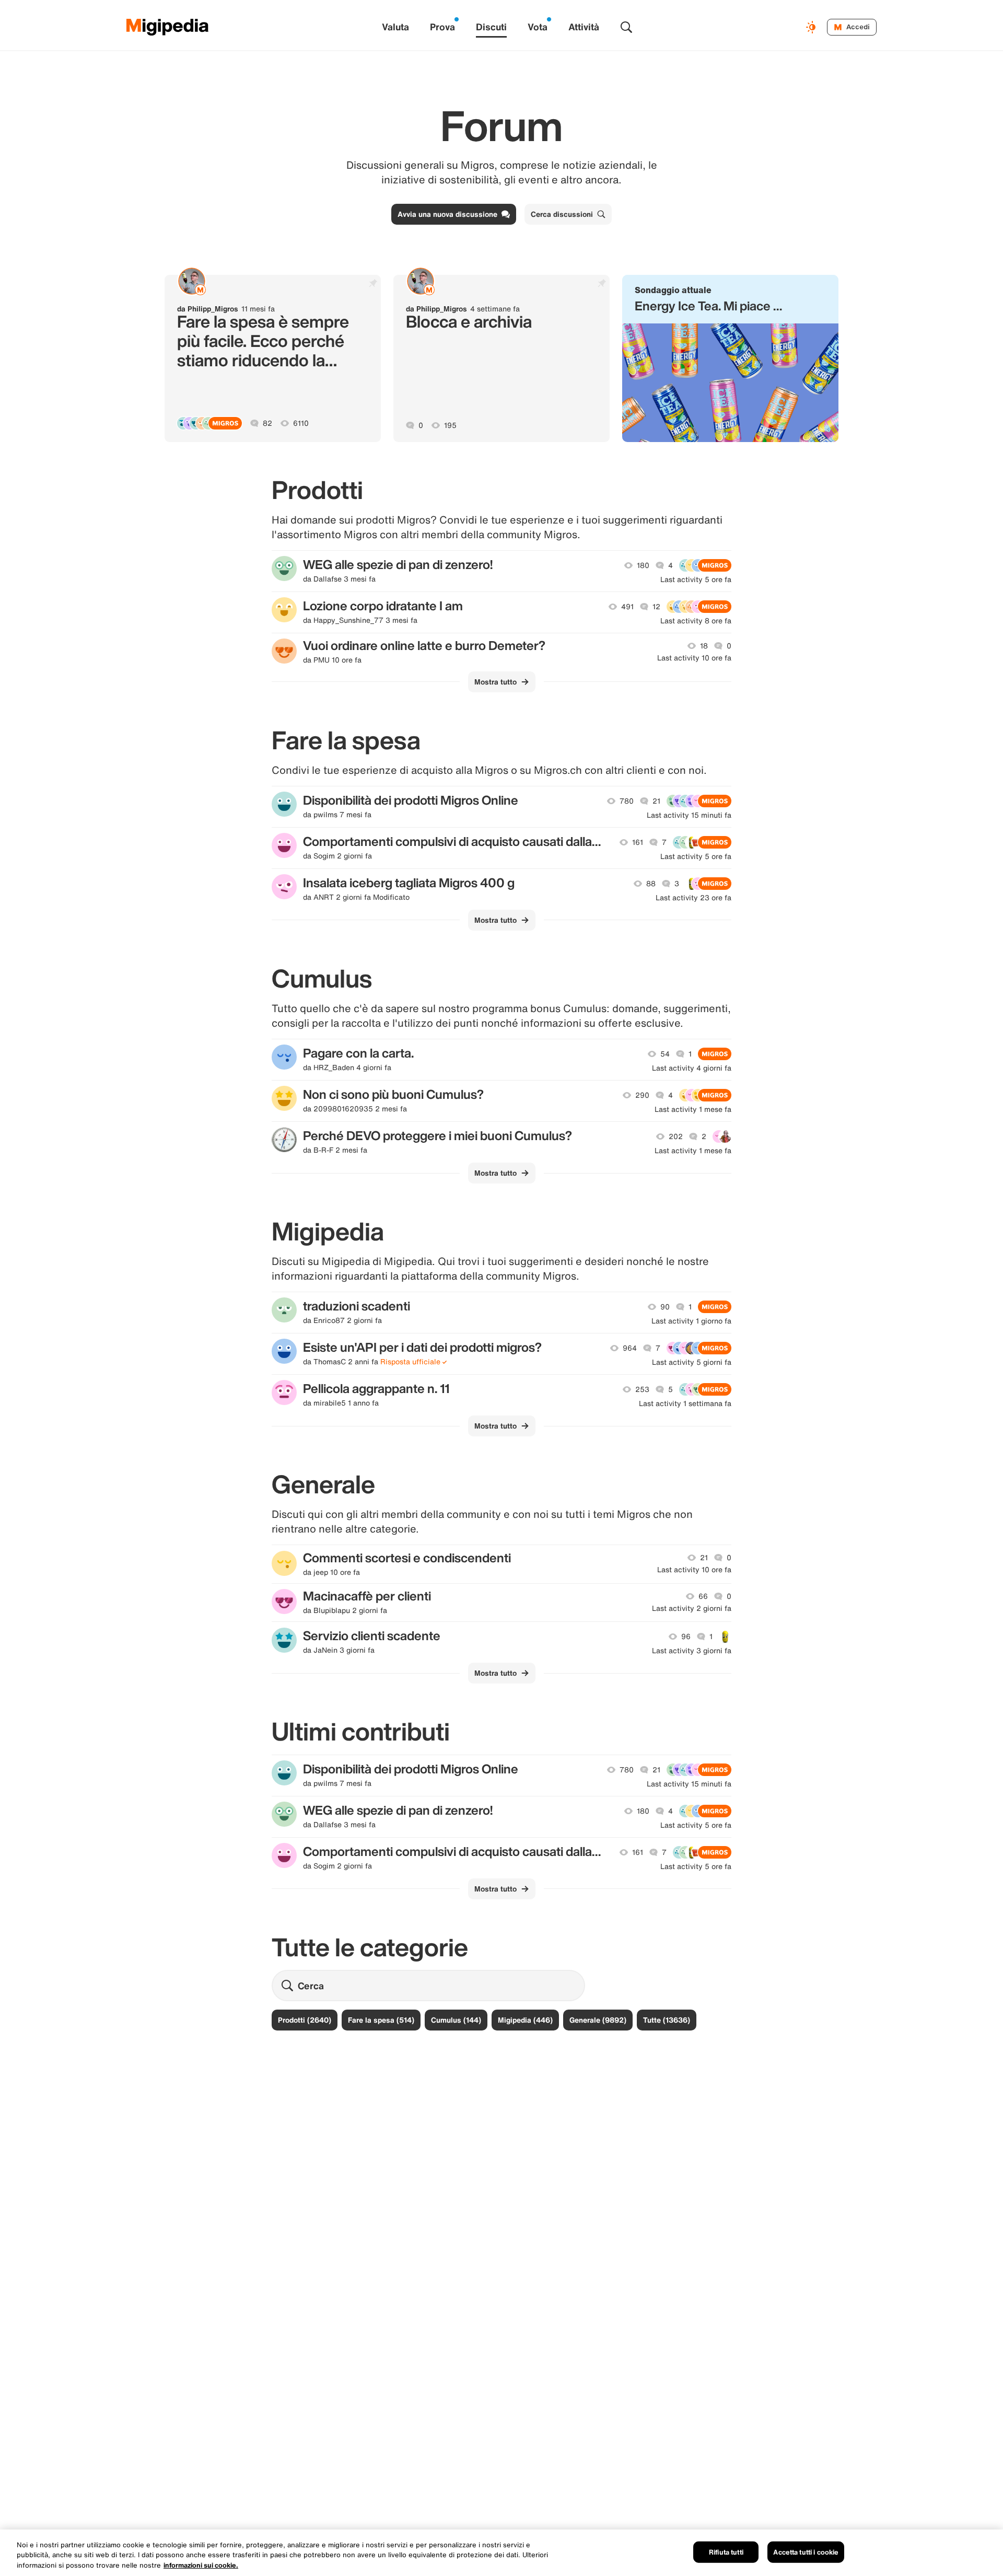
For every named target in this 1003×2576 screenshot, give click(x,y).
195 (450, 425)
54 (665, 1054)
...
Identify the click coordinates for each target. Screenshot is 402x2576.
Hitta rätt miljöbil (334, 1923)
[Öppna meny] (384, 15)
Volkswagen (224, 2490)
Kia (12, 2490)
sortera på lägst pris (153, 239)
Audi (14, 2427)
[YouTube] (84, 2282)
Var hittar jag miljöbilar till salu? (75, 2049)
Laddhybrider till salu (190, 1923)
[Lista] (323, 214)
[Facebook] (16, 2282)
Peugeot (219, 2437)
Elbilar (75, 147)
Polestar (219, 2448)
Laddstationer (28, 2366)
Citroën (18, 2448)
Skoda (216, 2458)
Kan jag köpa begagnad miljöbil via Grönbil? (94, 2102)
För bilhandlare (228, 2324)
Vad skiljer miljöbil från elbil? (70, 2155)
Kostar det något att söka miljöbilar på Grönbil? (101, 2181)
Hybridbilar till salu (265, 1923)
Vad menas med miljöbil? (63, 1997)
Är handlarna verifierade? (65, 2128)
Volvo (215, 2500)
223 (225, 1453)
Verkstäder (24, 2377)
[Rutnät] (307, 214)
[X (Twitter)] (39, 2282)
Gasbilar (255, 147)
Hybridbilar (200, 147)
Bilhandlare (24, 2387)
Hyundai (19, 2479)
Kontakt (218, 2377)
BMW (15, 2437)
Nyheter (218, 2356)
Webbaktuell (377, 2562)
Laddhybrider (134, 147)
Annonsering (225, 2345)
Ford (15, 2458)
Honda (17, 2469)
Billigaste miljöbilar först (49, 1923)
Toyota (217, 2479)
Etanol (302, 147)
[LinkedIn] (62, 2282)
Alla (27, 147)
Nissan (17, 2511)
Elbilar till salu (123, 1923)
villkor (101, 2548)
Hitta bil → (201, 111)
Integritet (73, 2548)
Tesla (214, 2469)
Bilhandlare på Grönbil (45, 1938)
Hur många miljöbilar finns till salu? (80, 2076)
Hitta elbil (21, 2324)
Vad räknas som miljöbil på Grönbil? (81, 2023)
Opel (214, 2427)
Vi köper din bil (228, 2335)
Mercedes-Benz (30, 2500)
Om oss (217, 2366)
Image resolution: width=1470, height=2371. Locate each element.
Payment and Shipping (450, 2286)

# WHAT THE EXERCISE ASKS
Each line above from the one with "Vad räknas som" up to and including the one with "Payment and Shipping (450, 2286)" must be set down exactly, and no line outside that span may appear.

# EXERCISE RESPONSE
Vad räknas som miljöbil på Grönbil? (81, 2023)
Opel (214, 2427)
Vi köper din bil (228, 2335)
Mercedes-Benz (30, 2500)
Om oss (217, 2366)
Image resolution: width=1470, height=2371. Locate each element.
Payment and Shipping (450, 2286)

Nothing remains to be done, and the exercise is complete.